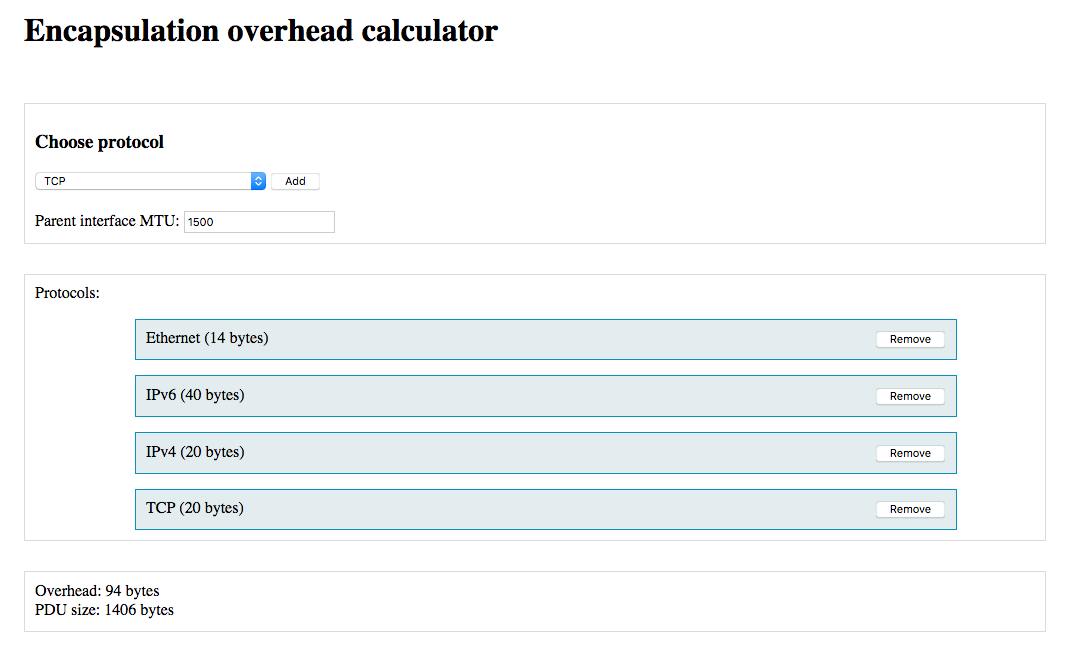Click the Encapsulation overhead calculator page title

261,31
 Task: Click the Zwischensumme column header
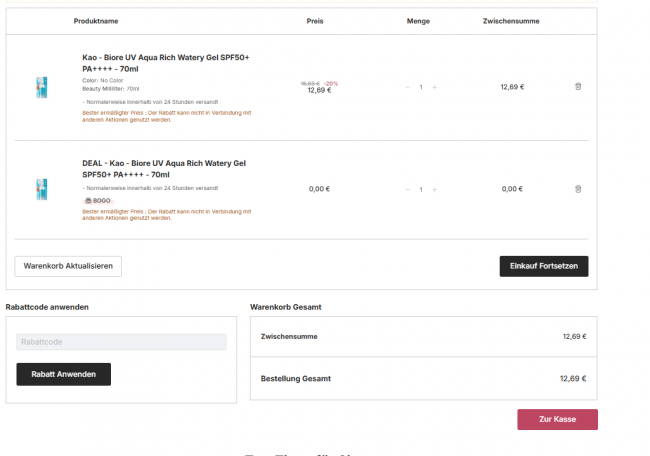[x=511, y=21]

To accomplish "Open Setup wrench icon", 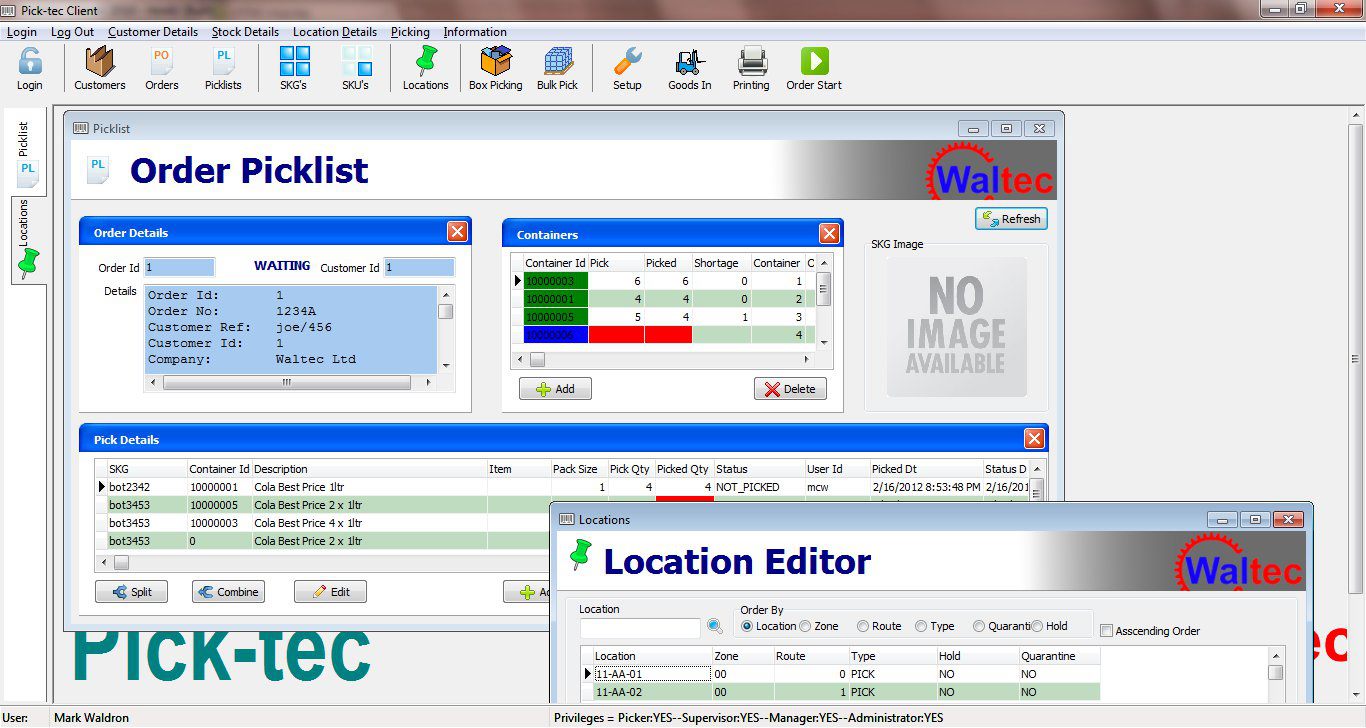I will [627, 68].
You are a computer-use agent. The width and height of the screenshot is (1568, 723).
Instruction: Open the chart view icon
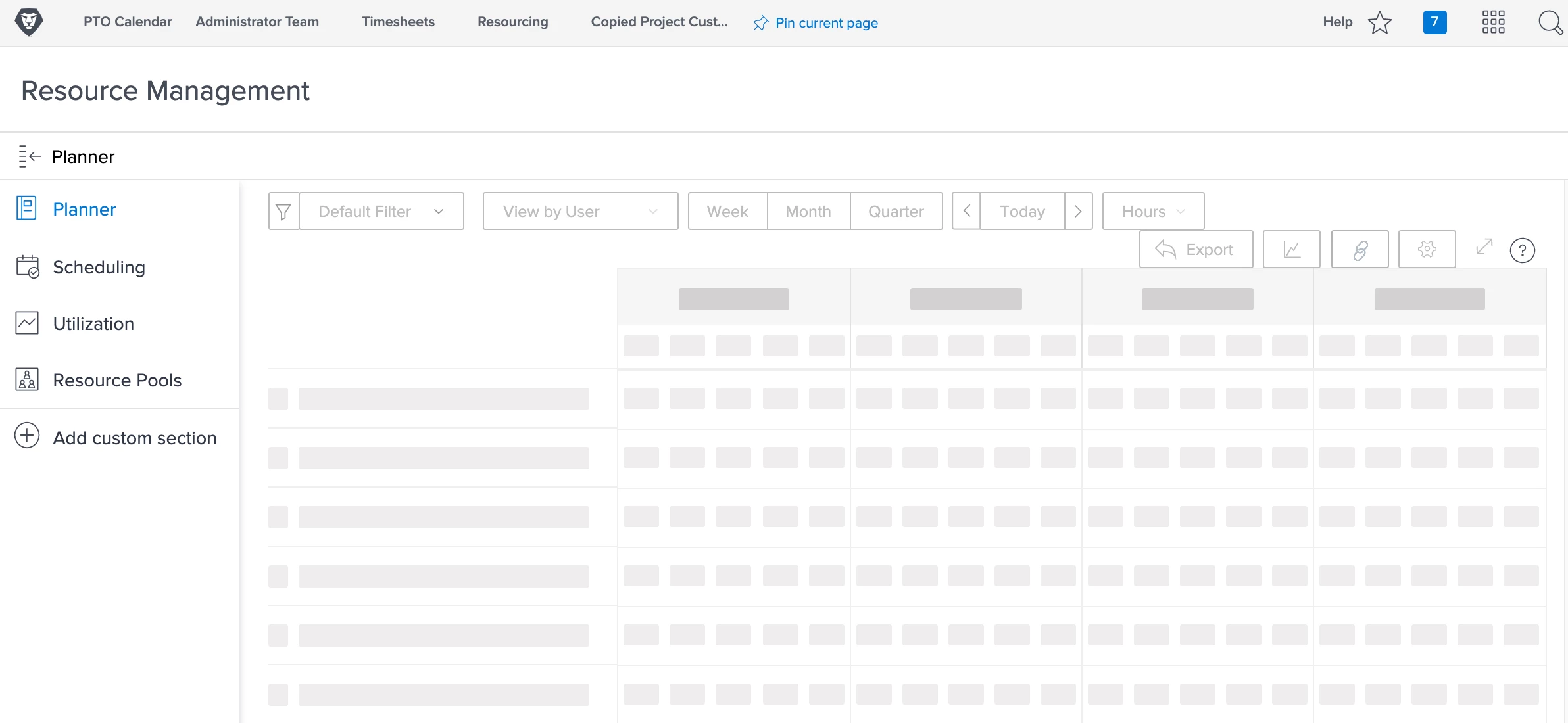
○ ○ ○ ○ ○
#### [Work to be completed]
Give as a JSON list of strings, one string per line, the lines from the one containing "You are a computer-use" through the end of the entries, with blank lines omitted and the pictures excluded.

#### [Result]
[
  "You are a computer-use agent. The width and height of the screenshot is (1568, 723).",
  "Instruction: Open the chart view icon"
]